Mein Mann aber zeigte nach Norden. "Schau", sagte er, "nimm es auf. Vielleicht siehst du das in der nächsten Dekade nicht wieder, oder in deinem restlichen Leben."
Man konnte die ganze Bergkette um Flagstaff und Richtung Grand Canyon sehen. Alle Gipfel trugen weiße Kappen. Die abendliche Sonne hatte zudem alles in rosa Licht getaucht. Es war ein majestätisches und sicher seltenes Bild. Es war auch der Stimulus, der uns die Idee in den Kopf setzte, höher gelegenes Gebiet zu besuchen, wie zum Beispiel das Apachen-Reservat.
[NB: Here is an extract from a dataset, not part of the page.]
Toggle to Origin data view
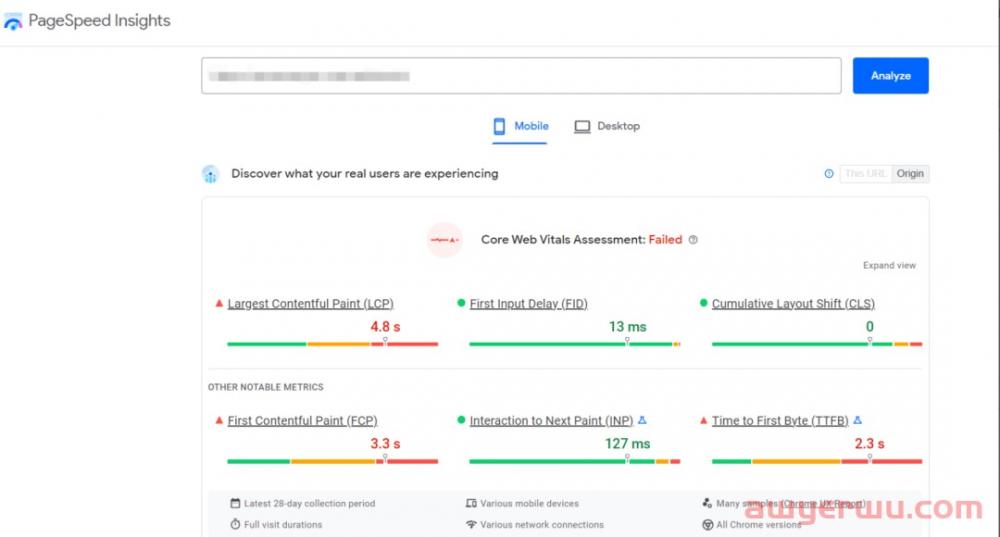Screen dimensions: 1000x537 click(x=910, y=174)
"Wir gehen Skifahren in den weißen Bergen", verkündete mein Mann eines Tages.
Ich konnte nicht glauben, dass es in den Bergen Arizonas genug Niederschlag gab, um ein Skigebiet auszuweisen. Noch nie hatte ich gehört, dass die Pueblos und Navajos skigefahren sind. Arizonas Image waren Steine, Kakteen, Dürre, Skorpione und Pferde. Aber ich war willens mich eines Besseren belehren zu lassen.
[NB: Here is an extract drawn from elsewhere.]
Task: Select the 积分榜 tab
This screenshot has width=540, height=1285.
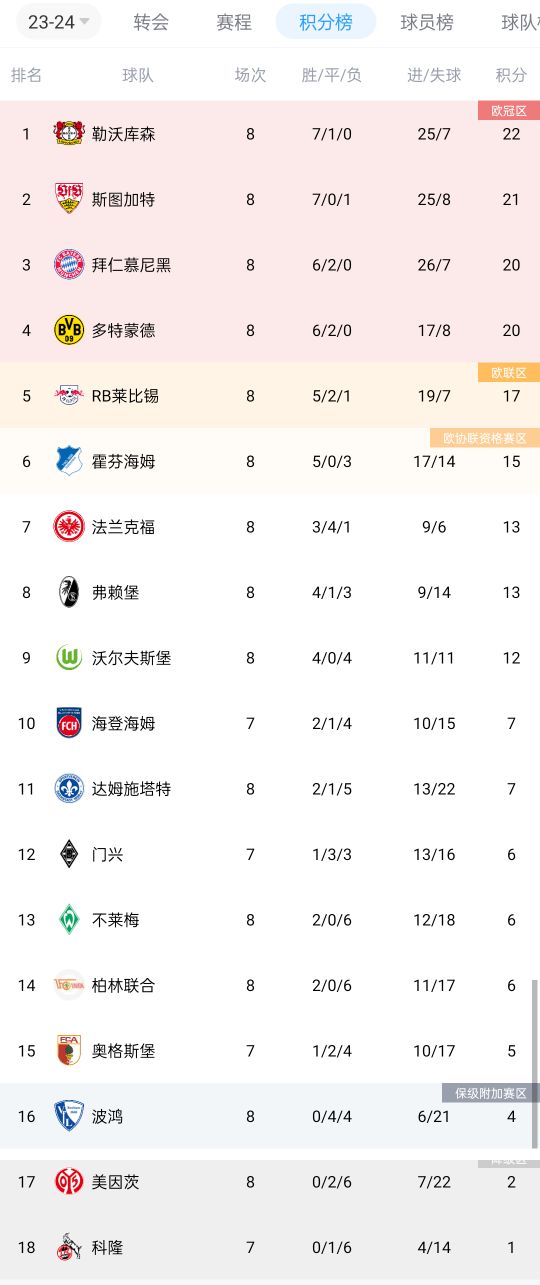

Wir verließen Scottsdale nach Sonnenuntergang und fuhren ohne Unterbrechung etwa drei Stunden. Nach einer Stunde Fahrzeit gab es ringsum kein von Menschenhand eingeschaltetes Licht mehr. Es war stockdunkel. Es kamen uns nur sehr wenige Autos entgegen, keines folgte uns. Mein Mann war in guter Stimmung und sang sein Lied vom Wandering Star . Ich jedoch befand mich in einem Zustand wachsender Nervosität und fragte schließlich, ob wir uns verfahren hätten.